The Klixo IP form plugin for Joomla 2.5 and 3.x is available as a free download:

 

 

Now you detemined that some robot or maybe a degenerated low IQ human being is using IP address 123.123.123.123 (this is just an example of course) to post junk messages on your forum or send you spam emails. How to effectively block it?

 

Using .htaccess to block Ips.

If you use an Apache server the .htaccess file becomes very handy. This file located at the root of your site gives you a lot of control on the server. So much control that you can even crash your site and generates a dreadful ERROR 500 INTERNAL SERVER ERROR, if  misconfigured.

We won't go into all the details here, since it would require an entire book, but let's focus on the basics.

Among others, the .htaccess file tells the server who is authorized to access and who should be kicked out.

This is defined using the directive:

Order Deny,Allow

Implicitely everybody is allowed to access, but you can still add the directive:

allow from all

To block the IP 123.123.123.123  we simply add the line:
Deny from 123.123.123.123

Now the computer using IP 123.123.123.123 won't have access anymore to the server.

Good? Maybe. But not good enough! Because these spam people are creative and will regularly change the IPs of their spam severs to keep wasting your time. Luckily for us,  when an identified spammer changes its IP, it will usually stay in the same IP range.

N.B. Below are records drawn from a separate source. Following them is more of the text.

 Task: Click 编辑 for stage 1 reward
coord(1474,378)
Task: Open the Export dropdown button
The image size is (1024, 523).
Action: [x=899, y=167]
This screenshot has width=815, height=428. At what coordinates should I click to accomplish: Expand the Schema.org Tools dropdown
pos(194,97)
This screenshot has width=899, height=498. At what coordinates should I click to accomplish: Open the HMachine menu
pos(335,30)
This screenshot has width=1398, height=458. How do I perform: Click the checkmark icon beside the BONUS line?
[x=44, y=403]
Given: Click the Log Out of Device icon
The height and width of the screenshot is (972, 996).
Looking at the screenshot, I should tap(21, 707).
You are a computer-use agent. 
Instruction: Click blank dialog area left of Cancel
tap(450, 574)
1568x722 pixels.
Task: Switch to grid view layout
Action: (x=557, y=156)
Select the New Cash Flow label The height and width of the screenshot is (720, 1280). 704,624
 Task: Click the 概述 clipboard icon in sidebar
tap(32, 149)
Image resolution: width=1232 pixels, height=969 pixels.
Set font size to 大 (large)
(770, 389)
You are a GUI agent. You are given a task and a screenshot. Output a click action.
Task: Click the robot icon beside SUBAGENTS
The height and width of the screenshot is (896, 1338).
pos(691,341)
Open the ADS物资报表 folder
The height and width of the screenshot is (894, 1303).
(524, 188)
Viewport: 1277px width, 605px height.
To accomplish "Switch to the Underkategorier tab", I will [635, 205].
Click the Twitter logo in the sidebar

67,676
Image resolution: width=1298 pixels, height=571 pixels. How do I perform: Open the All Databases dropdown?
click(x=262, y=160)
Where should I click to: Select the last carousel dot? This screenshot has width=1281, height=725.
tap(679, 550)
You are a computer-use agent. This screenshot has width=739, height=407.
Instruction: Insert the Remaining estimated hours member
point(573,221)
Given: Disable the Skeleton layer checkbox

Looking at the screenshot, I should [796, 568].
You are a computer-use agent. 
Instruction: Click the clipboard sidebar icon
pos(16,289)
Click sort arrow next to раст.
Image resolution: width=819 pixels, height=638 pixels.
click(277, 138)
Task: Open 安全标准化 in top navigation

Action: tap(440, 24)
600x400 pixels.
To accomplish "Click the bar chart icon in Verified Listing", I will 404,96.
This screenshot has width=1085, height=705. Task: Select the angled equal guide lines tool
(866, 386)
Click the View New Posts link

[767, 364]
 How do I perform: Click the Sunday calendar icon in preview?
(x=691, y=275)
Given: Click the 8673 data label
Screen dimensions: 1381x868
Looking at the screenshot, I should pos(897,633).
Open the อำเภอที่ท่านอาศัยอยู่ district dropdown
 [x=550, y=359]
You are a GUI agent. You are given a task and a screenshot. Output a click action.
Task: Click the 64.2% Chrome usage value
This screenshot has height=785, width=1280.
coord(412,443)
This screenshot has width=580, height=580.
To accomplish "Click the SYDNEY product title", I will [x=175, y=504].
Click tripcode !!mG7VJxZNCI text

If the spammer was previously using 123.123.123.123 and this IP is now blocked, it will probably pick another IP in the same range like

123.123.123.128 for instance.

What we are going to do, is to block all the 256 IPs ranging from 123.123.123.0 to 123.123.123.255
Am I going to ask you to write 256 deny statements? Yes you could do that, it would work, but there is a much more efficient syntax to use:

Deny from 123.123.123.0/24

The complete code will be:

Order Deny,Allow
allow from all
Deny from 123.123.123.0/24

These directives will deny access to all IPs ranging from 123.123.123.0 to 123.123.123.255. No more spambot using these IP will access anymore... Until a new spambot comes around or that the previous one starts using another IP range...
Unfortunately, this can also block innocent users from accessing your site. Therefore it's important to check the country of origin of a spammer IP before blocking an entire range.

 

Radical solution?

no entry sign

If spamming on your site becomes a big issue, maybe it's time to strike even stronger. As you may also have noticed, most spam is coming from Chinese IPs. This is sad but a true reality. Now, it's time to ask yourself:
- "Do I gain something if my site is accessible from China?"

Let's consider the situation of a small community site, like a local sport club. They have an online forum used to publish upcoming events and discuss between members. But the same forum is regularly targeted by spambots and flooded with junk messages.

In addition the spammers also use the contact forms available on the site to send junk emails.
Does this site really need to be accessible from China? Is it relevant to them? Not really.

If you are in this case, you can consider to block the entire traffic coming from China (or another country). The list of IPs to block is going to be very long but the principle is exactly the same as the one described above.

There are several sites like incredibill.me that provide online tools to generate the lists of IPs to block for an entire country.

This is one true radical solution. Before using it you must know that this will also block access to your site for all legitimate users from the country you blacklisted.
Another drawback is that you are likely to cut a significant amount of page hits on your site, and therefore reduce its page ranking, popularity and possibly source of income if you use advertising banners.